Chris Matthews: It's also market based.
Matthews quickly changed the subject by turning to Bill Nye and asking him a question. I don't think Matthews was prepared for what Fineman said. He seemed flustered as if he didn't know what to think about what Fineman said, or maybe he was just surprised that Fineman had said it out loud.
On her death bed, one of the last pieces of sage advice my mother gave to me was: "If you ever have a problem, write it down." Without realizing it over the last few months, I've developed a problem and I've been writing down. I've been writing it down here at DailyKos. In fact, the other day, I received the nicest piece of KosMail that just made my day:
I've been on DKos since 2009 and wasn't familiar with your work. Wasn't even familiar with your user name as a commenter. And then over the summer I've all of a sudden seen all these great diaries coming from this user I'd never heard of. Wow. You've really been on a roll. Nice work.
Yes, I have been on a roll. Even I have been amazed at how prolific I've been. I didn't know where the heck it was coming from until now. I do have a problem, and I've been trying to solve it by doing what my mother told me I should do. I've been writing it down.
The problem I have is with the Republican Party in the United States of America, which is one of the most religiously diverse countries in the world. I have a problem with this political party that has become a religious organization trying to inflict their rules and religious values on me as a fellow citizen of the United States.
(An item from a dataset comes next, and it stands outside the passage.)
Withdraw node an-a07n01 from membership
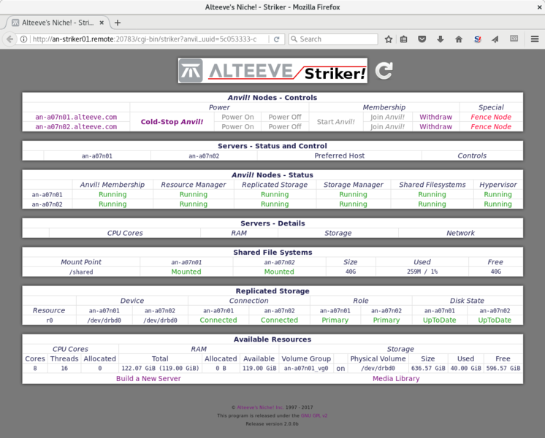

Thank you, Howard Fineman, for helping me to understand why I have come to despise the Republican Party, and all the lies its leaders tell.
I do not mean to be disrespectful to sincere people of faith. I have a lot of friends who are devout in their beliefs and I have always been respectful of those beliefs as they have been of my lack of religion in my life. It's not that I don't believe in God. There is a spiritual side of me that believes in a greater power. It's just that I personally don't believe in organized religion. It just doesn't work for me, but I know that it is an important part of other people's lives. I'm a strong believer in live and let live, and to each his own.
I have a problem with Republicans who ran on a platform in 2010 of "jobs, jobs, jobs" and once in office started trying to pass legislation about "abortion, abortion, abortion." I have a problem with Republicans who were elected to represent ALL of the people in their districts and have taken it upon themselves to only carry out the wishes of their religious base. I have a problem with Republicans who have become a Bible-based party, took over governorships and statehouses and starting passing laws to restrict the voting rights of the people who don't vote for Republicans in elections. I have a problem with the values this faith-based Republican Party represents. To those Republicans, I have one thing to say:
KEEP YOUR RELIGION OUT OF MY GOVERNMENT!
Oh good grief, look at the time. It's 7:00 o'clock in the morning. I need to get some sleep.